После завтрака мы взяли доски и вышли на пляж. Снова перед отелем “Шератон” заплыли подальше в море и до самого обеда седлали волну. Только на этот раз Юки не произносила ни слова. Не заговаривала сама и не отвечала на вопросы. Только кивала или качала головой, когда нужно, и все.
Поплыли назад, пообедаем, сказал я ей наконец. Она кивнула. Может, дома чего-нибудь приготовим, спросил я. Она покачала головой. Ну, давай купим что-нибудь и съедим прямо на улице, предложил я. Она снова кивнула. Мы купили с ней по хот-догу и уселись на лужайке Форта Дерасси. Я пил пиво, она — кока-колу. Она по-прежнему не говорила ни слова. Промолчав уже, в общем, часа три подряд.
— В следующий раз откажусь, — пообещал я ей.
Она сняла темные очки и посмотрела на меня так, как разглядывают хмурое небо, выискивая просветы меж облаками. Добрые полминуты смотрела на меня и не двигалась. Наконец подняла загорелую ладонь и очень элегантным жестом убрала волосы со лба.
— В следующий раз? — переспросила она изумленно. — Что еще за следующий раз?
Я объяснил ей, что Хираку Макимура заплатил этой женщине за три визита. И что второй визит назначен на послезавтра. Она заколошматила кулачком по земле.
— Просто невероятно! Какая дурацкая чушь…
— Я, конечно, никого не выгораживаю, но… Твой отец по-своему волнуется за тебя, — сказал я. — Ну, то есть, ты женщина, я мужчина. Понимаешь, о чем я?
— Ужасно дурацкая чушь!.. — повторила Юки со слезами в голосе. Потом она встала, ушла к себе и не показывалась до самого вечера.
После обеда я немного вздремнул и еще немного позагорал на веранде, листая “Плэйбой”, что купил в супермаркете по соседству. В пятом часу небо начало хмуриться, покрылось плотными тучами — и после пяти разродилось фундаментальным тропическим шквалом. Сверху лило так, что, казалось, продлись это безумие еще пару часов — весь остров смоет и унесет куда-нибудь к Южному полюсу. Впервые в жизни я наблюдал настолько безумный ливень. Уже в каких-то пяти метрах я не мог различить ни предметов, ни их очертаний. Пальмы на пляже раскачивались, как полоумные, и шлепали широченными листьями, точно мокрая курица крыльями. Асфальтовая дорога вдруг превратилась в реку. Несколько сёрферов пробежали у меня под окном, прикрывая головы досками вместо зонтов. И тут началась гроза. Где-то за “Алоха-Тауэр” над самым морем мелькнул сполох молнии — и воздух сотрясся от грохота, будто реактивный самолет перешел звуковой барьер. Я закрыл окно, пошел на кухню и начал варить себе кофе, прикидывая, что бы приготовить на ужин.
После второго раската в кухне возникла Юки. Прокравшись тихонько, она прислонилась к стене в углу и уставилась на меня. Я пытался ей улыбнуться, но она только буравила меня взглядом. На ее лице не отражалось ничего. Я налил себе кофе, с чашкой в руке перешел в гостиную и сел на диван. Юки присела рядом. Выглядела она неважно. Наверное, боится грозы. Почему, интересно, все девчонки боятся грозы и пауков? Если подумать, гроза — это всего лишь разряды электричества в атмосфере. А пауки, за исключением каких-то особых пород — совершенно безвредные насекомые… Снова полыхнула голубоватая молния — и Юки крепко, обеими ладонями вцепилась мне в правое запястье.

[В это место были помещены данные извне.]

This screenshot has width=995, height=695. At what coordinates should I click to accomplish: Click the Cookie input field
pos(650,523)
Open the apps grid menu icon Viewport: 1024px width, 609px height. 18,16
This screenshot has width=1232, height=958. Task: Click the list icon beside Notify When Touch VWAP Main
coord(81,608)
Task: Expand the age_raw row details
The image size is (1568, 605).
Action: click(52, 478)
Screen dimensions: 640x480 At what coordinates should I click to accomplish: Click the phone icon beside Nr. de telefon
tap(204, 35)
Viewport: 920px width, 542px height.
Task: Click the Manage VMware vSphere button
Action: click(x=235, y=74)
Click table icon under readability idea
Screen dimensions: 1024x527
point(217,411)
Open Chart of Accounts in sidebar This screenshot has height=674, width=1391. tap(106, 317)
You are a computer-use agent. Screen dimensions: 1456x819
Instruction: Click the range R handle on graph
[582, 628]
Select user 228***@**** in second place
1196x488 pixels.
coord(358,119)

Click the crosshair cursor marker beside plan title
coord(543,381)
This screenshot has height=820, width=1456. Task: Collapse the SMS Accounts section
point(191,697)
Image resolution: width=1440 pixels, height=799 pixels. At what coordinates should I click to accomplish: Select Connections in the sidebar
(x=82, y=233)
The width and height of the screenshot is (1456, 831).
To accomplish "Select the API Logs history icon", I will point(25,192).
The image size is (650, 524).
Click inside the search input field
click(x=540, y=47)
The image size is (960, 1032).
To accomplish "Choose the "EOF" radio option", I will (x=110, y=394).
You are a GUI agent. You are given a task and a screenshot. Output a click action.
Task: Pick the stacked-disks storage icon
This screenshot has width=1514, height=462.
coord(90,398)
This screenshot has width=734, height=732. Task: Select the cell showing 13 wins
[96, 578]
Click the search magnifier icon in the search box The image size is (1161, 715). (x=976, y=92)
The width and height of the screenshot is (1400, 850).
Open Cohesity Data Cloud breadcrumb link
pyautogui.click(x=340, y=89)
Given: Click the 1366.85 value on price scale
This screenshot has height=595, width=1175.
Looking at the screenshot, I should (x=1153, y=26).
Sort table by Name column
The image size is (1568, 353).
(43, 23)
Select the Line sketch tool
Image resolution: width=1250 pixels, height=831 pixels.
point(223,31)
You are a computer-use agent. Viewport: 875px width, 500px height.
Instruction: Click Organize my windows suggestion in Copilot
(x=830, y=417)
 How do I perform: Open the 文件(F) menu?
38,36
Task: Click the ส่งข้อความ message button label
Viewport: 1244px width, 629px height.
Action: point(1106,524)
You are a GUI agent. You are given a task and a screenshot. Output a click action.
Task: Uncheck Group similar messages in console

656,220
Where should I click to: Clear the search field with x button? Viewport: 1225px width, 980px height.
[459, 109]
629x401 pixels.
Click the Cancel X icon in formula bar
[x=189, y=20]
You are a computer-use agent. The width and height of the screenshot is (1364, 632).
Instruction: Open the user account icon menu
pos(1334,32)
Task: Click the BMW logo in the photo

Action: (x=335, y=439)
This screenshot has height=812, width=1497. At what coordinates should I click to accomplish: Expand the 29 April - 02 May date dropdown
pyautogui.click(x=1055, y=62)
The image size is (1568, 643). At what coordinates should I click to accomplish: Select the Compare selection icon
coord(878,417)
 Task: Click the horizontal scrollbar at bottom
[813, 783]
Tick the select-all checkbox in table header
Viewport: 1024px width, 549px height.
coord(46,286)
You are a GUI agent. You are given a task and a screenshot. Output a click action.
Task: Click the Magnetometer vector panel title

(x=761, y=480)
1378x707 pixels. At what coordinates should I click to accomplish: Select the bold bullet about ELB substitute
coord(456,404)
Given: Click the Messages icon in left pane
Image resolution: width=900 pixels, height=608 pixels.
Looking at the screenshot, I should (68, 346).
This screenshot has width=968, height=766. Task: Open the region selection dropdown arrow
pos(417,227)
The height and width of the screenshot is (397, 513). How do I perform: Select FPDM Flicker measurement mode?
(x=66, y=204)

Минут десять мы сидели с ней так, глядя на шквал и слушая раскаты грома. Юки сжимала мое запястье, а я пил кофе. Постепенно гроза ушла, дождь прекратился. Тучи рассеялись, и предзакатное солнце повисло над морем. От того, что произошло, остались только лужи — крохотные пруды и озера, разлившиеся повсюду. В каплях воды на кончиках пальмовых листьев играло солнце. По морю — будто и не было ничего — побежали мирные барашки волн, и отдыхающие, что прятались от дождя где придется, потянулись обратно на пляж.
— Ты права, мне действительно не следовало этого делать, — сказал я. — Куда бы разговор ни зашел — нужно было сразу отправить ее восвояси. А я в тот вечер дико устал, голова совсем не работала… Я, видишь ли, очень несовершенное человеческое существо. Очень далек от идеала, и ошибаюсь частенько. Но я учусь. И сильно стараюсь не повторять своих ошибок. Хотя все равно иногда повторяю. Почему? Да очень просто. Потому что я глуп и несовершенен. В такие моменты я очень себя не люблю. И делаю все, чтобы в третий раз этого не случилось ни в коем случае. Так и развиваюсь понемногу. Пусть небольшой, но прогресс… Все лучше, чем ничего.
Очень долго Юки не отвечала. Отпустив наконец мое запястье, она сидела, не издавая ни звука, и смотрела в окно. Я даже не был уверен, слушала ли она то, что я говорил. Солнце зашло, на набережной загорались бледные фонари. В прозрачном, сразу после дождя, воздухе свет фонарей был особенно свеж. На фоне синего вечернего неба передо мной вздымалась радиобашня, и красные огни на ее антенне мигали так же размеренно, как пульсирует сердце. Я прошел на кухню, достал из холодильника банку пива. Хрустя солеными сухариками и запивая их пивом, я спросил себя — а действительно ли, пускай понемногу, но я развиваюсь? Я был уже не настолько уверен в себе. А если подумать — даже совсем не уверен. По-моему, некоторые ошибки я повторял и по шестнадцать раз, только все равно никуда не двигался… Впрочем, то, что я сказал Юки, в основном было правдой. Да и объяснить это как-нибудь по-другому я бы все равно не смог.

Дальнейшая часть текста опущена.